Slammer
By now you must have heard of the SQL Slammer worm. It was quite an infectious little nuisance. The harm it caused came largely due to unpatched, unprotected SQL Servers.
We are now 9 years out from the initial discovery of this worm. The worm has made its way onto the endangered species list – but it is not yet extinct. I don’t know if I should be surprised by that.
My initial reaction is “No way that worm is still causing problems. Everybody knows about it.” But yet, I just caught several infection attempts from remote hosts that were affected by Slammer. When I take a step back, I recall that many people out there are still running on unpatched servers. I know of many places that are running SQL 2000. I know of a large pool of servers across different versions and editions that are not patched. I even know of a few places that are still running SQL 6.5.
When I take all of that into account, finding that Slammer is still active does not surprise me – but it should.
So for fun, here is what I was able to trap from the recent attempts at my machine with SQL Slammer.
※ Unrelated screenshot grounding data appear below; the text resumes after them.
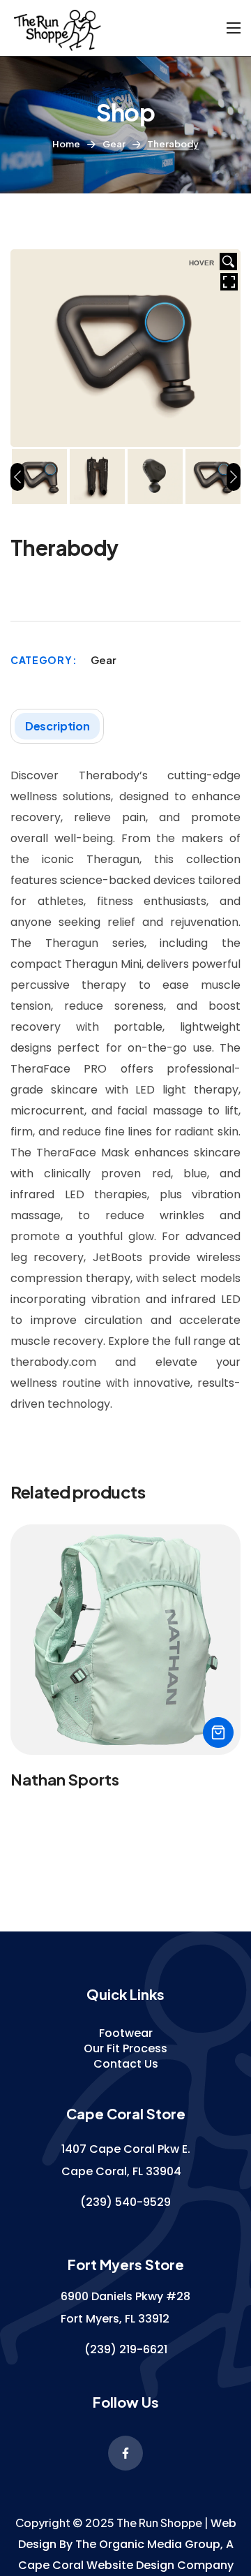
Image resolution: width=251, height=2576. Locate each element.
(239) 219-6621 (125, 2349)
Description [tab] (57, 726)
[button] (126, 2033)
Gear (114, 143)
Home (66, 143)
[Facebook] (125, 2453)
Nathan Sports (64, 1779)
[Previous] (17, 477)
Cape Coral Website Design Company (126, 2565)
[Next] (234, 477)
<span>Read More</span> (218, 1732)
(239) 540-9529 (125, 2202)
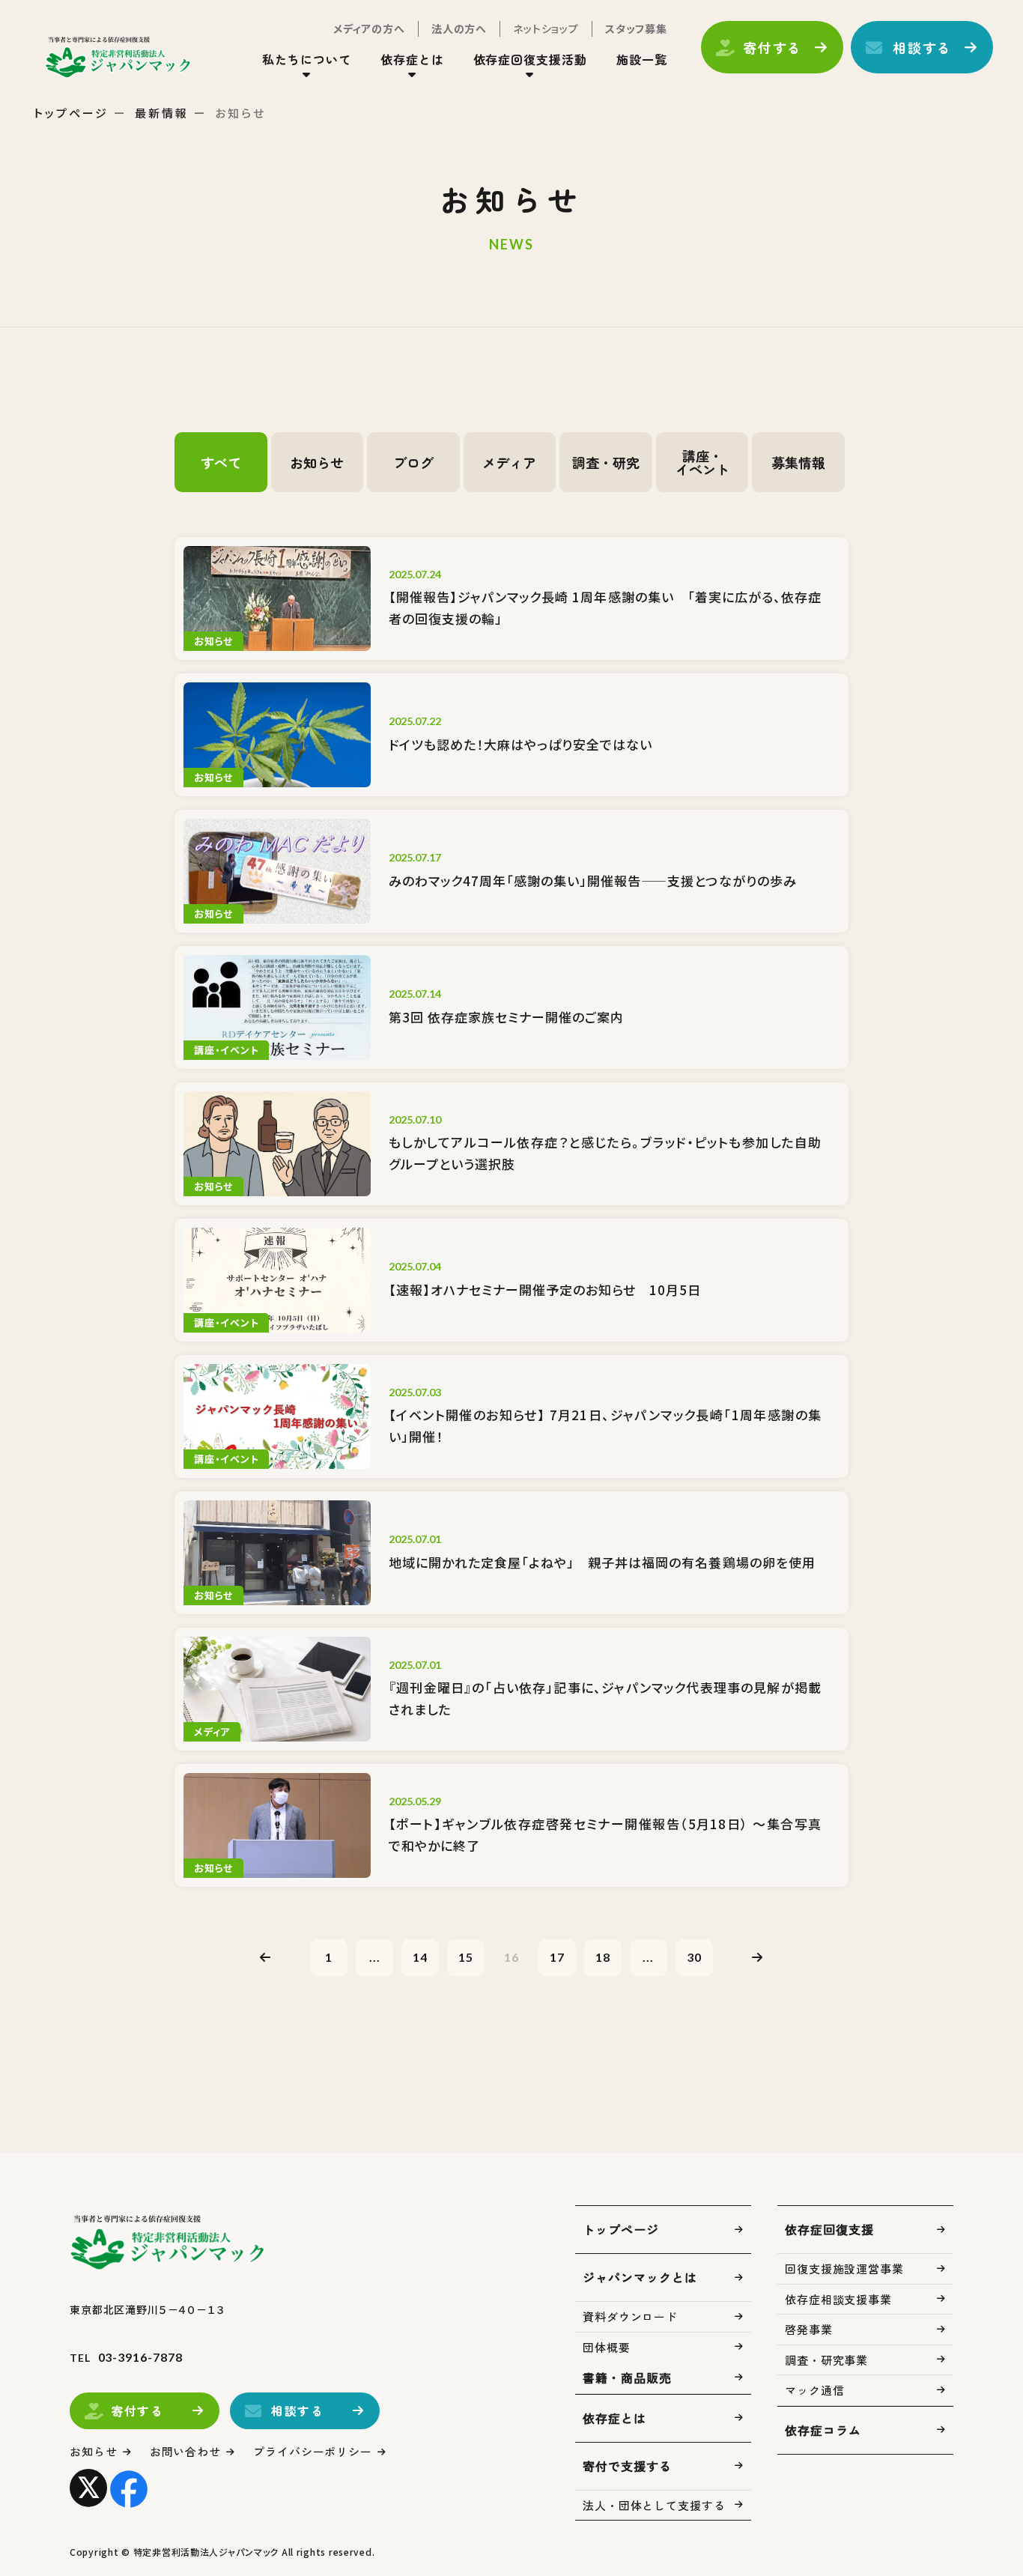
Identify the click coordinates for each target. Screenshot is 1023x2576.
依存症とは (614, 2418)
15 (465, 1957)
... (374, 1957)
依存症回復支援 (829, 2229)
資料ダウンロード (630, 2316)
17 (557, 1957)
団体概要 (607, 2347)
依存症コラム (823, 2430)
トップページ (71, 113)
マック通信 (815, 2390)
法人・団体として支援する (654, 2505)
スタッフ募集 (636, 28)
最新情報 (162, 113)
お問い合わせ (185, 2451)
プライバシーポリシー (312, 2451)
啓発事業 (809, 2329)
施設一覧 (641, 59)
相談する (922, 47)
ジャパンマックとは (640, 2277)
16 (511, 1957)
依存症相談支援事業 (838, 2299)
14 (420, 1957)
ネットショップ (546, 28)
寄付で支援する (627, 2466)
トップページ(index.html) (118, 57)
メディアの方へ (369, 28)
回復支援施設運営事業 (844, 2268)
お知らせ (94, 2451)
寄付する (772, 47)
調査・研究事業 (826, 2360)
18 (602, 1957)
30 (694, 1957)
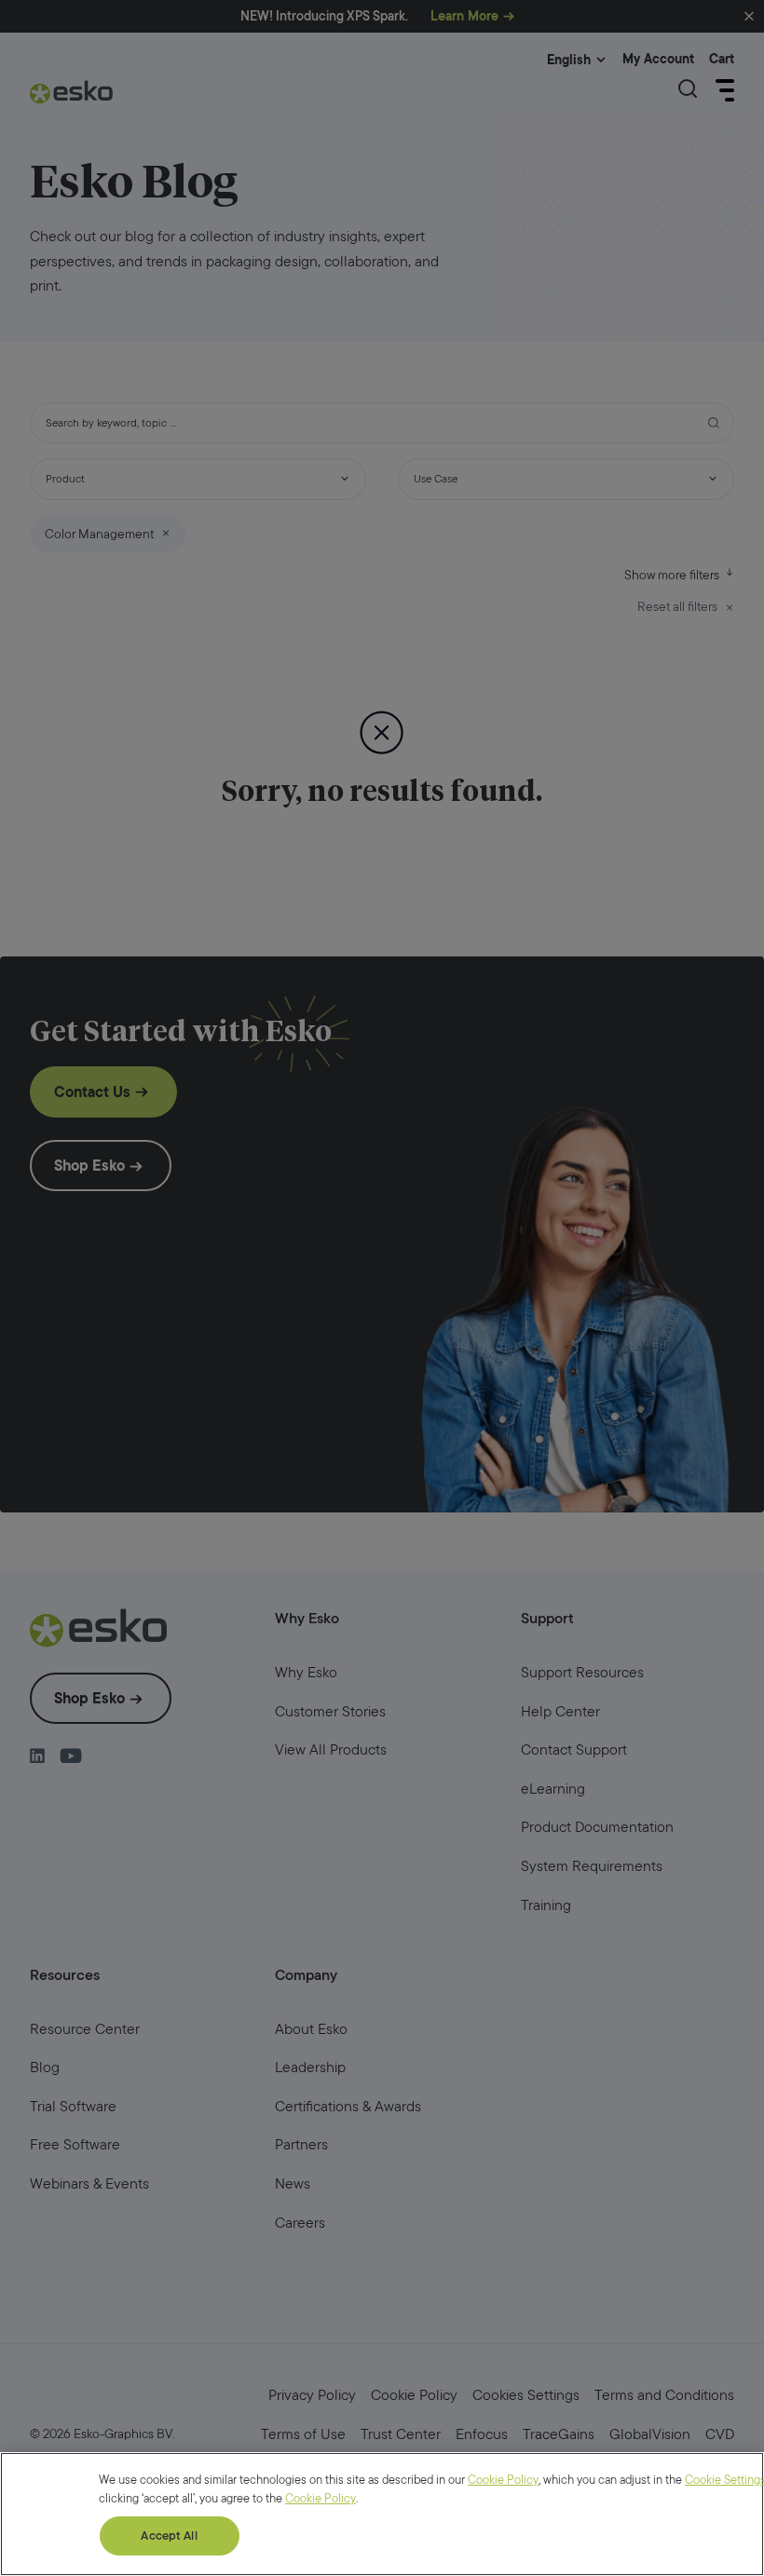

Time: 1/23/2012 3:59:03 PM Event: Intrusion IP Address/User: 202.56.192.195 Message: Attack type: MSSQL Resolution Service Buffer Overflow (Slammer)
When I trace that IP back to its source, I get a host name of the machine. If I search on the Host Name of the IP Address, I find this page (now defunct – https://ipdb.at/ip/202.56.192.195 ). If I were a hacker, I now have a lot of valuable information. I can also assume that this particular host has many virii.
This entire little foray has made me wonder how many people out there are concerned about security. Do you know what the patch level is of your server? Is your AV software up to date? Are you running any form of HIPS? If you are in IT and your focus is Data, you may want to check those things. After all, our focus is to protect the data.